Nintendo has been having a rough go of it when it comes to their controllers. Players are having significant difficulty using them and some are even claiming that Nintendo purposely designed the controllers to break. However, there is some potentially good news, as Nintendo has permanently reduced the price of the Joy-Con controllers in Japan.
Of course, the price drop has to be taken with a grain of salt, because serious issues with the quality of the controllers remain. One family is even suing Nintendo for $5 million in damages because the controllers became unusable after just a few short months. They aren’t alone either, because a French company is suing Nintendo using the same logic—that Nintendo knows the controllers will break and may have even designed them to break.
Nintendo seems relatively undettered by the lawsuits, though, because sales for the Switch have continued unabated—and may even outsell the PS5. Whatever the reason for the price drop for the Joy-Con controller in Japan is, we know that it has received a new permanent price—selling for just 3,740 yen ($36).

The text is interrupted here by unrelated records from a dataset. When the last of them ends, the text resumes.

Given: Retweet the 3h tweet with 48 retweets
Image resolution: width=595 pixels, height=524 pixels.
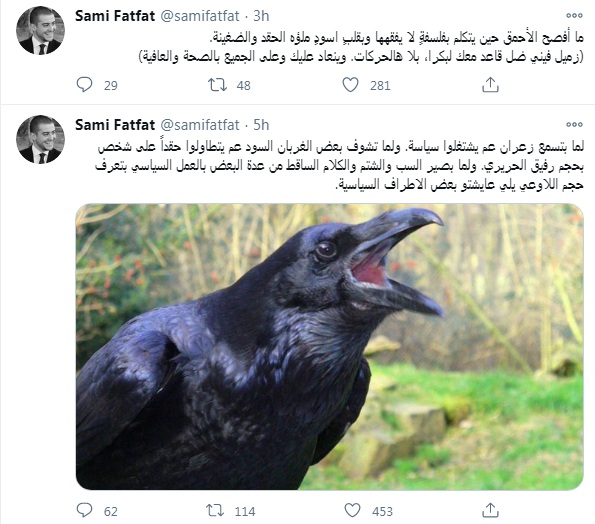Looking at the screenshot, I should pos(217,85).
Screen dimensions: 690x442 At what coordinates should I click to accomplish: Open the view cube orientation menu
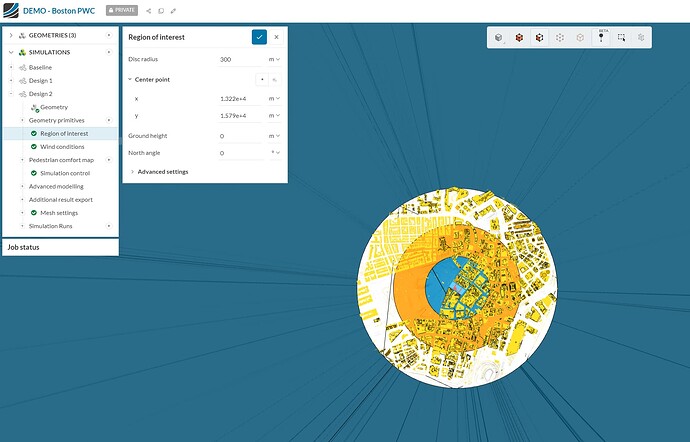pos(499,37)
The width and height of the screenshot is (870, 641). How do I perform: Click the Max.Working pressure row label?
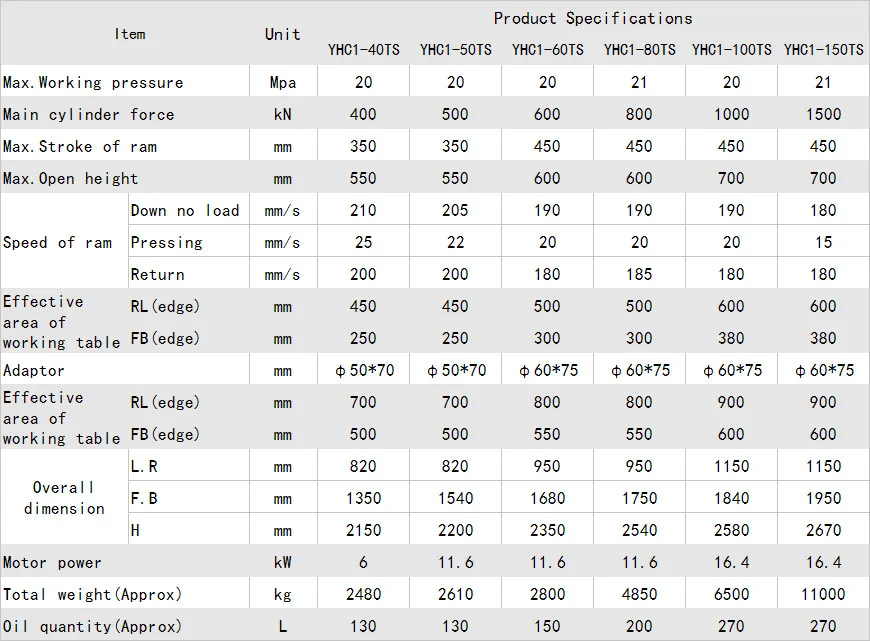[x=93, y=83]
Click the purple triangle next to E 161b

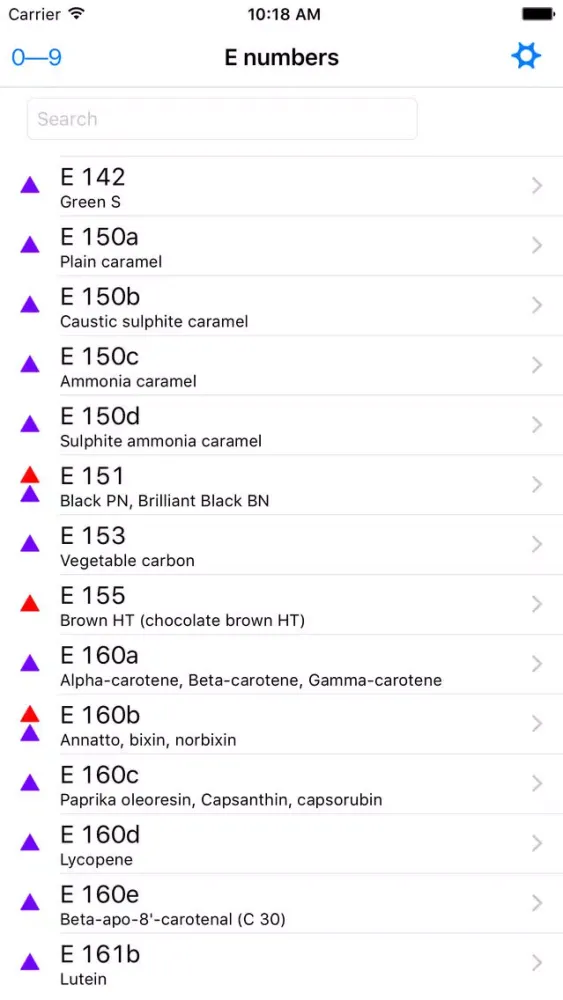tap(30, 962)
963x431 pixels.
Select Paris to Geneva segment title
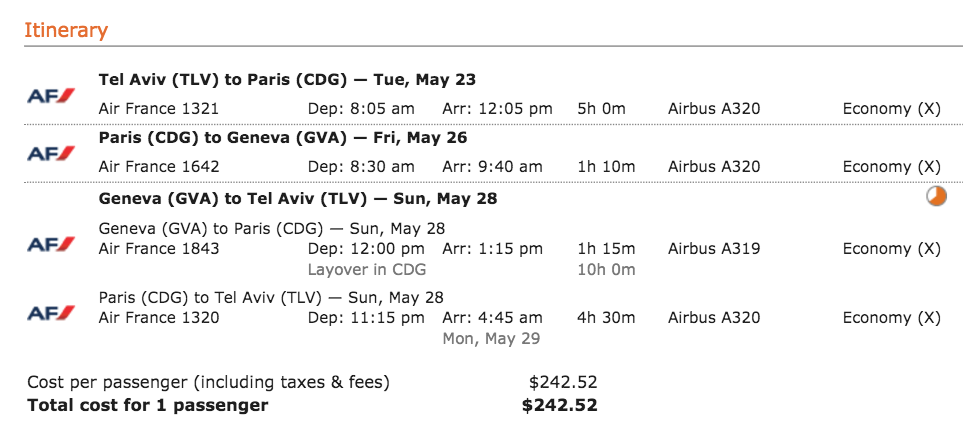point(283,138)
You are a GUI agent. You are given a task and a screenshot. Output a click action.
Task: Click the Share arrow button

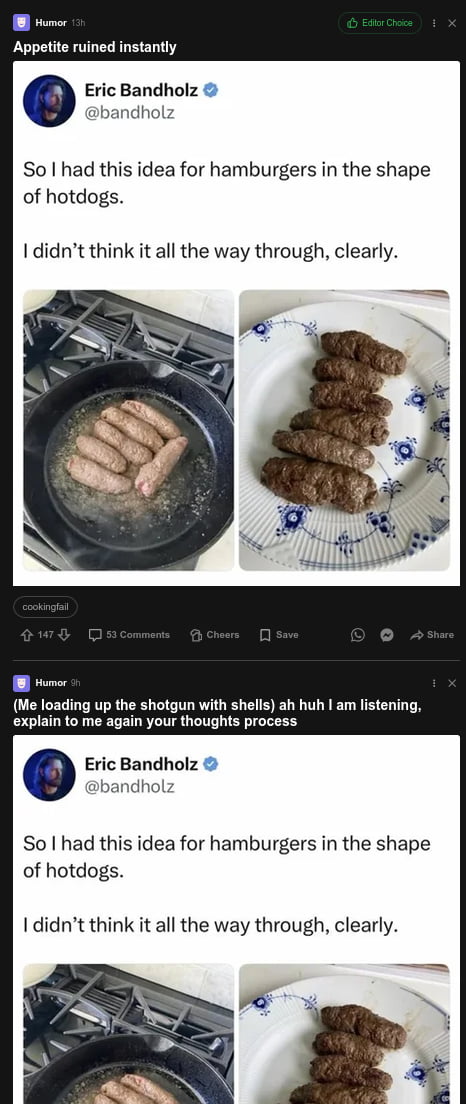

Prior to the price drop, the controller was selling for 4,480 yen, or $43.
Meanwhile, in the US, Joy-Con controllers bearing the Nintendo logo are selling for $79.99 at most retailers. It is unknown at this point why the controllers dropped in price in Japan or if a similar price drop will be coming to the rest of the world. If the rest of the world were treated to the same 16% price cut, you could expect the controllers to sell for $67 in the United States.
Nintendo has issued an apology for the “drift” issue that players are experiencing, saying in June, “We apologize for any inconvenience caused to our customers regarding Joy-Con controllers.” However, the company has not acknowledged any faults with the controllers.
For now it seems that you will need to purchase the Joy-Con controllers at your own risk, as the underlying manufacturing process doesn’t appear to be changing. If you do experience “drift” from you controller, you can get it repaired by Nintendo at no cost to you.